Interrompons ici la description, et procédons maintenant à une analyse plus approfondie de cette séquence…
L’influence du cinéma thriller dans JoJo – Analyse de la scène :
1) Le verre de vin
L’insistance sur un détail de la scène contribue au suspense :
La scène invite le lecteur à se focaliser sur le verre. Présent sur toutes les cases, même entre les deux époux lorsqu’ils se parlent. Et on en oublie de regarder autour, alors que le véritable danger vient de là !
L’insistance sur un ou plusieurs objets, en apparence anodins mais autour desquels va tourner l’histoire, est d’ailleurs un procédé caractéristique des films d’Hitchcock. Dans le film La corde, par exemple, l’histoire tourne autour d’une corde et d’un coffre, qui constituent les preuves d’un crime. Tout dans le film invite les spectateurs à se focaliser sur ces deux objets. Mais, au final, l’indice qui apportera la preuve du crime ne sera ni la corde, ni le coffre, mais un chapeau oublié par la victime !
Dans chaque film d’Hitchcock, il y a des objets qui deviennent des motifs récurrents. Ainsi, dans L’Ombre d’un doute, c’est une bague décorée d’une émeraude. Dans L’Inconnu du Nord-express, c’est un briquet et une paire de lunettes.
Dans JoJo, on trouve également un certain nombre d’objets récurrents, sur lesquels les dessins se focalisent, ne serait-ce que le temps d’une scène. Cela permet de faire avancer l’histoire :
L’inventaire détaillé serait trop long mais, si on prend seulement le tout début du manga, on peut relever : un poignard, le masque de pierre, une lettre, la poupée d’Erina, le mouchoir de Jonathan, la valise de Dio, la montre de Jonathan (liste non exhaustive). Dans chaque scène, pratiquement, il y a un objet-clé. Ce sont ces objets (dont certains sont importants et d’autres complètement anodins) qui permettent de faire progresser l’intrigue et de créer des liens entre les personnages.

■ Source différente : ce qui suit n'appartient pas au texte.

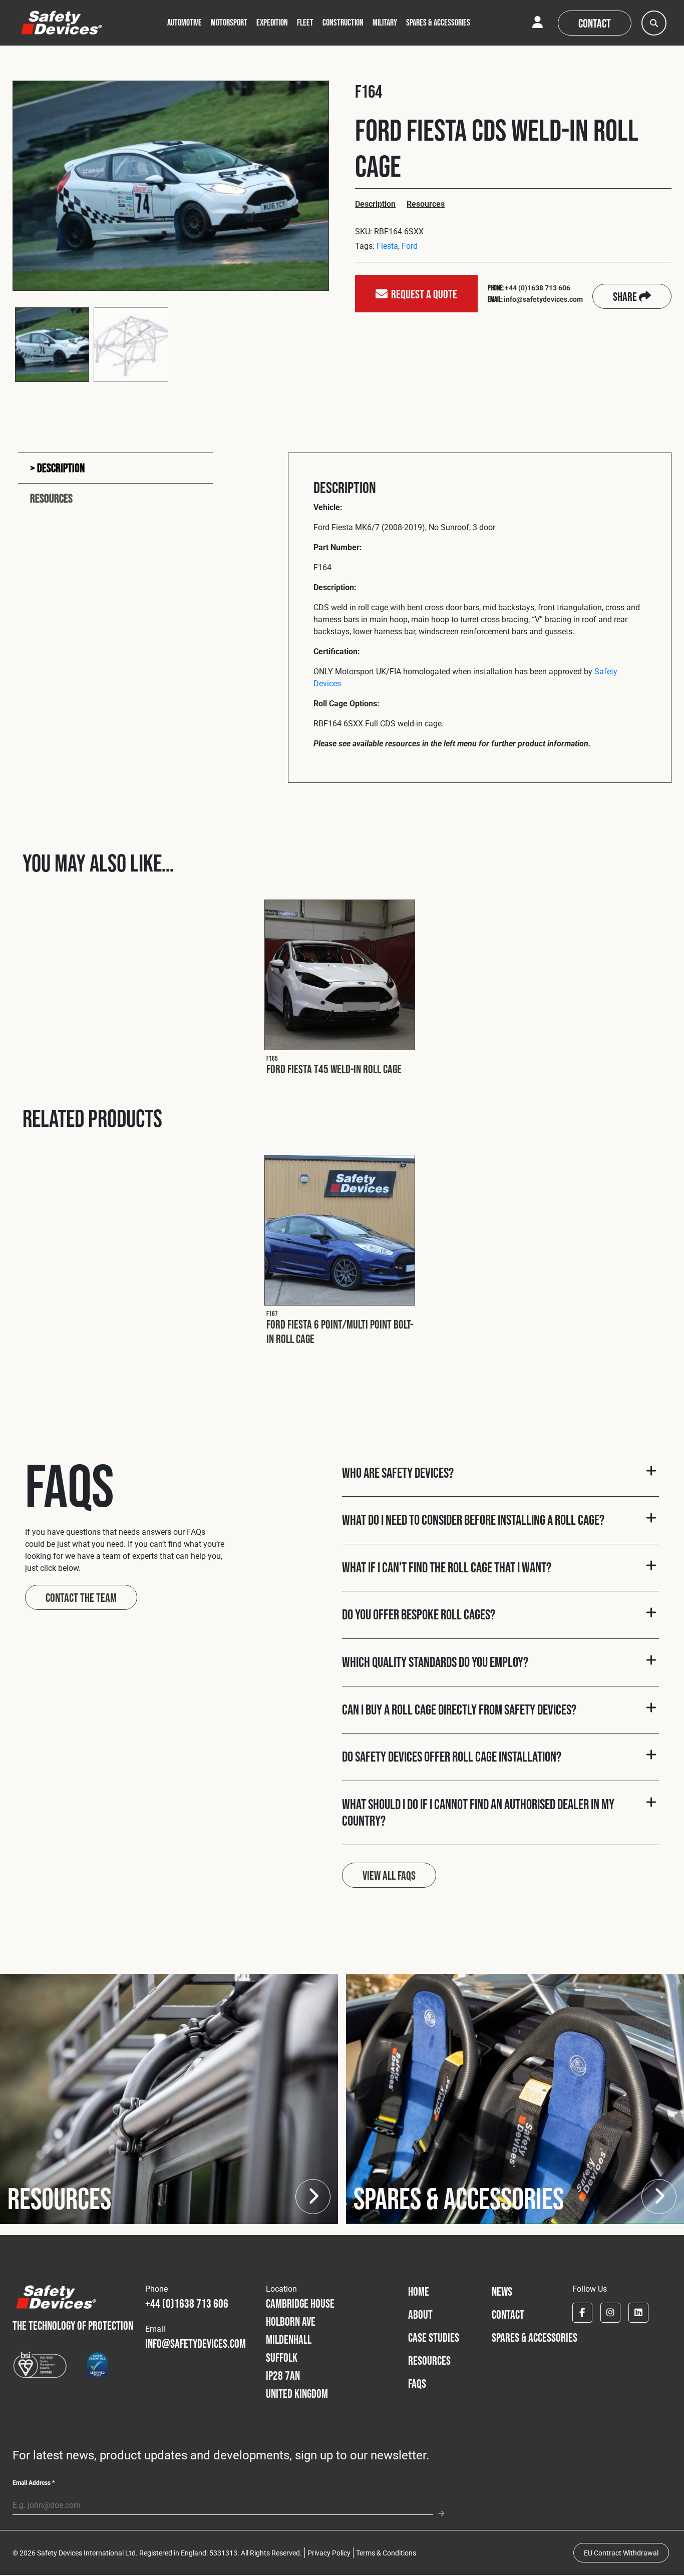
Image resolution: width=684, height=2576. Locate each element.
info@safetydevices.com (543, 299)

Certains de ces objets forment un décor très théâtral. On peut par exemple relever le rideau, le poignard et le masque, ainsi que l’allumage progressif des lumières pour éclairer la pièce, dans la scène où Dio est pris au piège par la police. Cette scène semble inspirée par la littérature policière, où la révélation du coupable est souvent très théâtralisée. Certains objets du manga évoquent d’ailleurs directement le thriller, mais aussi les romans ou films policiers. Comme le poison, les menottes, le chapeau « style Sherlock Holmes« , la pipe, les lettres et le carnet.
Enfin, le combat final se déroule sur un bateau, en plein milieu de l’océan. C’est un décor très symbolique, souvent utilisé pour les confrontations dans les thrillers car le bateau constitue un huis-clos coupé du monde et dont on ne peut s’échapper. Les personnages sont donc seuls face à face, et face à leur destin, au milieu de l’immensité. L’espace extérieur, divisé seulement entre la mer et le ciel, renforce l’expression de la dualité.

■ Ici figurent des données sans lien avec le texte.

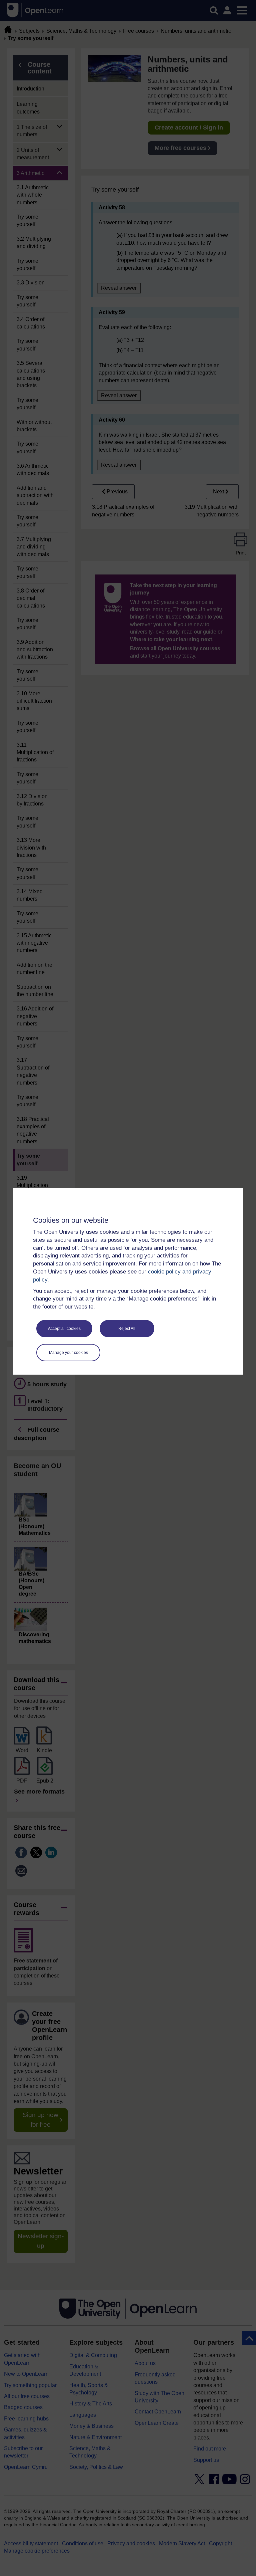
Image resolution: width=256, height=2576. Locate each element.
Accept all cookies (64, 1328)
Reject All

Le damier noir et blanc : un motif symbolique
Comme dans les films d’Hitchcock, il y a dans les décors de JoJo des motifs récurrents, et très symboliques.

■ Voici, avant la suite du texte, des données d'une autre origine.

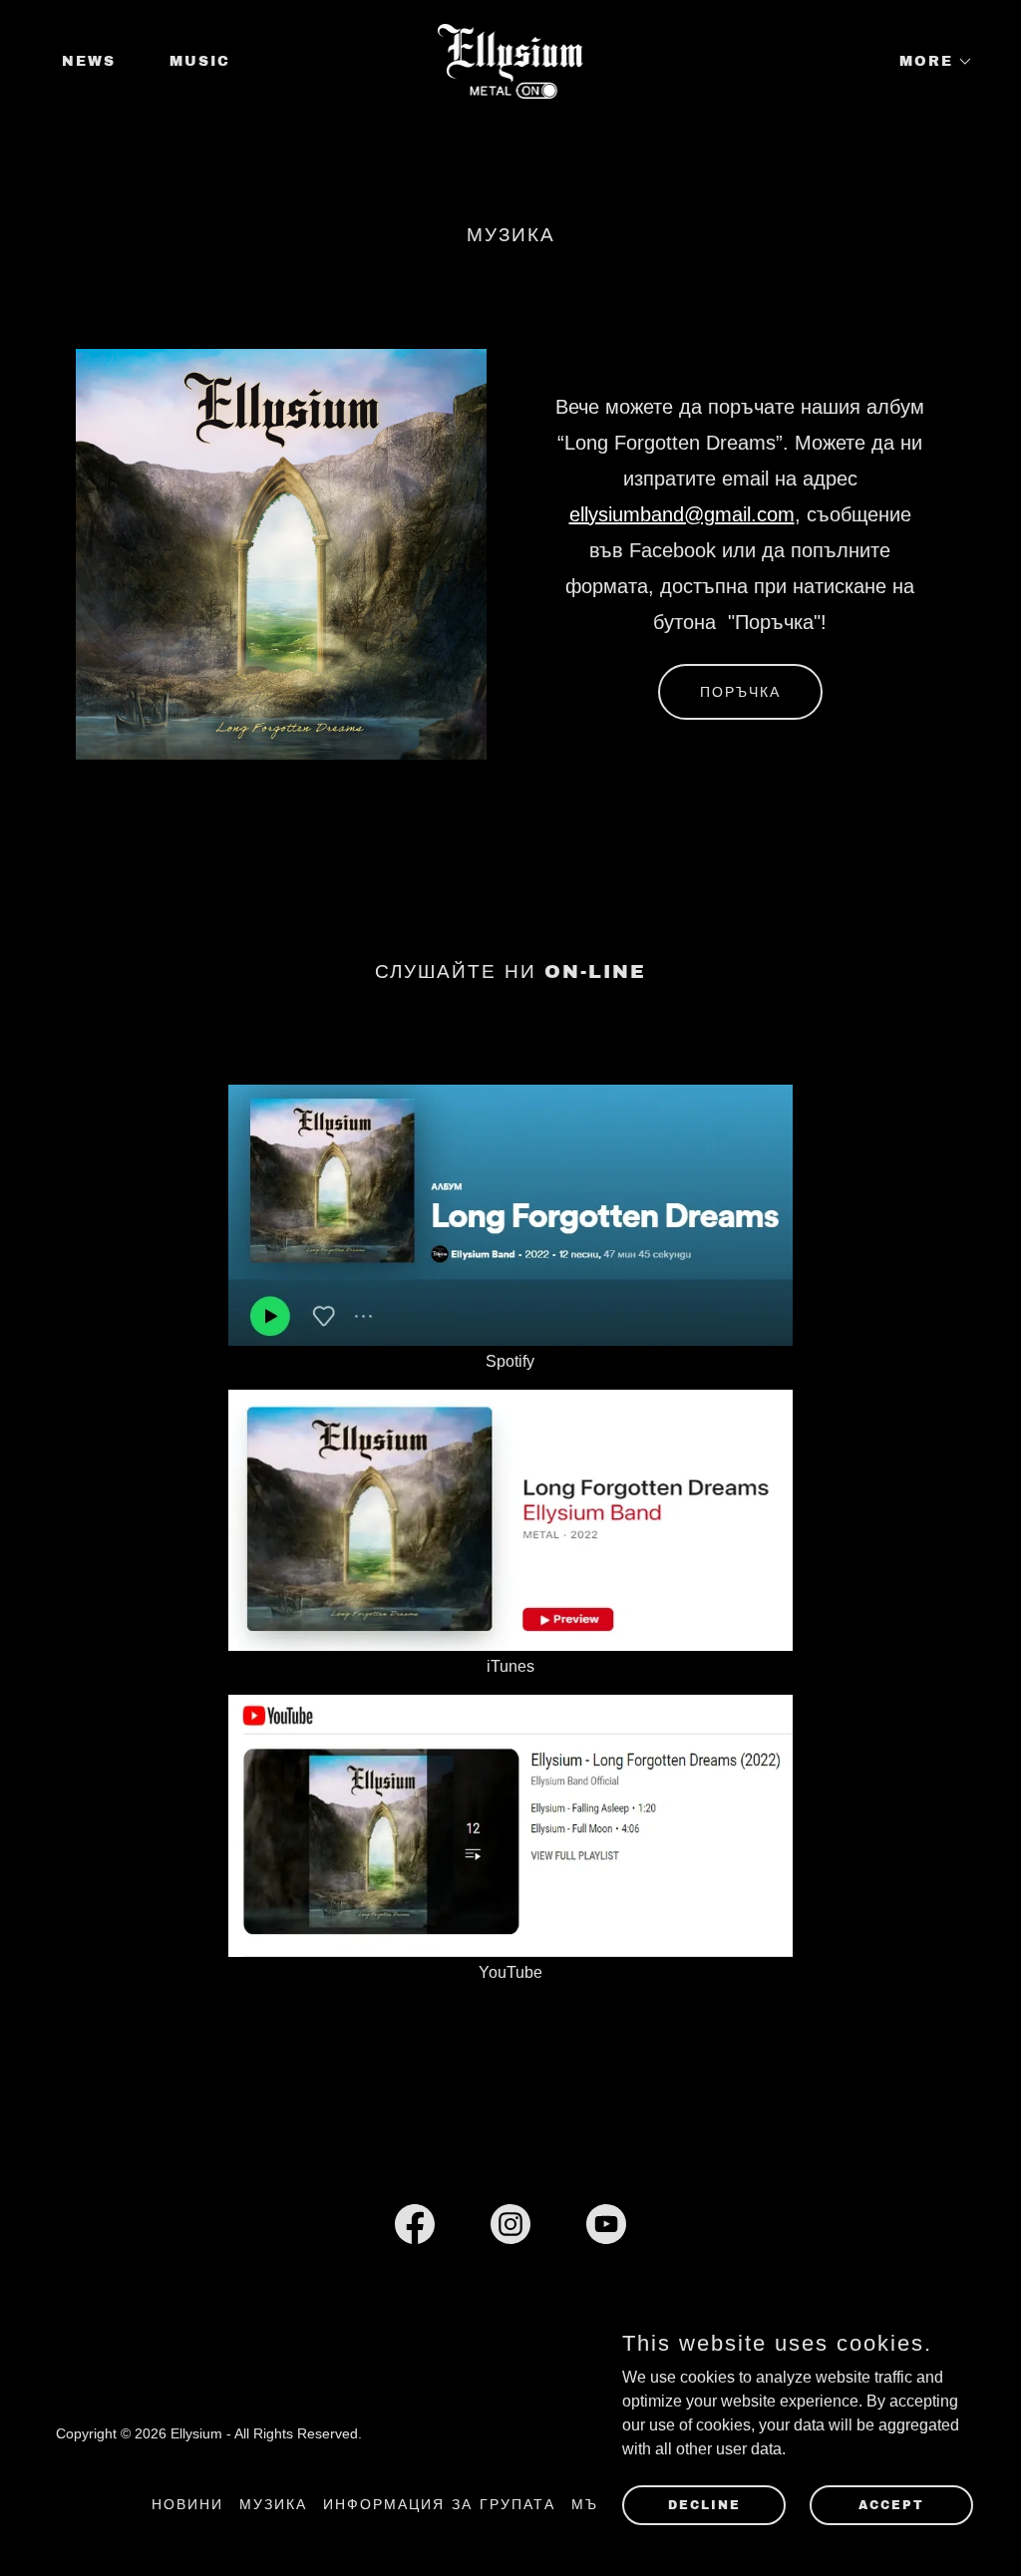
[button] (929, 62)
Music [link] (200, 61)
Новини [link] (187, 2504)
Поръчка (740, 692)
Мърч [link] (595, 2504)
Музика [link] (273, 2504)
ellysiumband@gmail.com (682, 514)
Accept (891, 2504)
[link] (510, 60)
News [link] (89, 61)
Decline (704, 2504)
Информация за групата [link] (439, 2504)
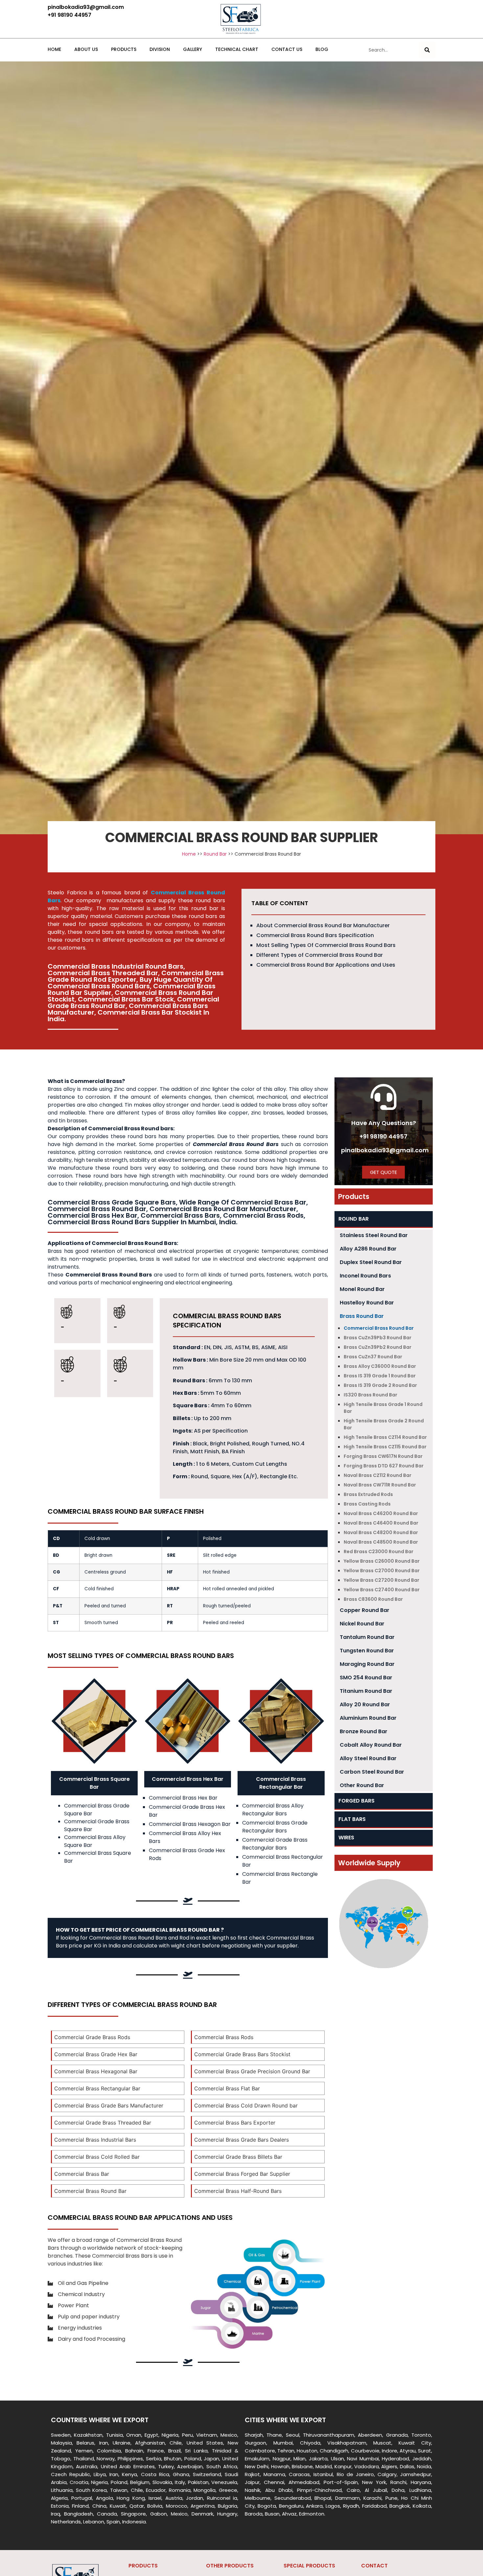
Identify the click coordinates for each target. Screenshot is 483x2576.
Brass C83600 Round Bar (373, 1599)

Pour ne prendre que Phantom Blood, on peut relever par exemple le motif du damier en noir et blanc, avec le carrelage sur le sol du manoir au début du manga, ou encore le chapeau de Zeppeli.
Ce motif est prolongé par les carreaux des fenêtres du manoir, ou encore les cordages du navire à la fin. Ces lignes qui se croisent symbolisent l’entrecroisement des destinées, peut-être aussi l’idée que les personnages sont comme prisonniers du destin.
On trouve en outre le motif de la chaîne, lors du combat de Jonathan contre Tarkus, qui peut aussi rappeler cette idée. Et l’alliance que Dario Brando a volée à la famille Joestar symbolise le lien entre les deux familles. Là encore, elle file la métaphore d’une destinée tragique et mythique qui s’étend au-delà des années et des générations.
Quant au motif même du damier, il évoque bien sûr l’opposition et la complémentarité du bien et du mal.
Autres motifs omniprésents : la hauteur et le mouvement d’ascension.
Lorsque Dio monte les escaliers du manoir au début du manga, cela symbolise bien sûr ses ambitions. Lorsqu’il s’est transformé en vampire, il n’a plus besoin d’emprunter les escaliers, et peut s’élever en marchant directement sur le mur. Il n’est plus soumis aux règles humaines, ni même aux règles physiques comme la gravité. Il a donc gagné, en même temps qu’un nouveau pouvoir, une nouvelle liberté.
A partir de ce moment, Dio est toujours présenté en hauteur : dans un château en haut d’une falaise, ou bien perché tout en haut d’un rocher. Cette hauteur, qui le sépare du commun des mortels, en fait un être mystérieux et irréel. Elle peut aussi symboliser une sorte d’élévation spirituelle. Mais notons que ce mouvement d’ascension se termine souvent par une chute : Dio tombe des escaliers au début du manga, et de la falaise où se trouve son château à la fin.
A cette légèreté, s’oppose bien sûr le poids du destin. Le destin et la providence sont représentés par des objets en pierre : le masque de pierre, et la statue protectrice de la famille Joestar.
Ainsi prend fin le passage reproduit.